Synthetic Peptides Deried From Spider Toxin, Gsmtx4, Reduce Mechanical And Neuropathic Pain

The peptide GsMTx-4, extracted from the venom of Grammostola spatulata, has been widely used to identify mechanosensitive (MS) channels in sensory neuron, it was reported having effect on reducing the mechanical hyperalgesia and neuropathic pain in rats recently. GsMTx4 belongs to inhibitor cysteine knots (ICK) peptides and has six cysteines that forms 4 loops. It also possess a hydrophobic face that is proposed to promote interfacial adsorption into the lipid bilayer for performing its function. To investigate the role of the loops as well as identify core amino acid in the loop, we synthetized a variety of peptide mimetics of GsMTx4 to test their inhibitory effects on hyperalgesia. We showed that intraperitoneal injection of the synthesized mimetics which contains the main amino acids in loop2 and loop3 in GsMTx4 significantly increased the mechanical threshold for paw withdrawal in Randall Sellito test, eliciting significant analgesic responses to inflammation-induced mechanical hyperalgesia in the similar way as full length of GsMTx4 does.
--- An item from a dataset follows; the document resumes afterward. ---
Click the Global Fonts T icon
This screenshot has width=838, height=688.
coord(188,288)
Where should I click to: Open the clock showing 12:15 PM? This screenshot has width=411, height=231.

These synthetic mimetics also reduced mechanical allodynia induced by inflammation and by sciatic nerve injury. However, these synthetic peptides were ineffective at changing the withdrawal latency of hot plate and tail-flick tests. Furthermore, substitution of cysteines in the mimetics reduces or even eliminates the effects on hyperalgesia. In a similar way, mutation of the hydrophobic residues also abolishes the analgesic effect on rats. These results suggest that the mimetics selectively alleviate mechanical hyperalgesia. In addition, both the cysteines and the hydrophobic residues in the peptides play essential roles for inhibitory function on pain.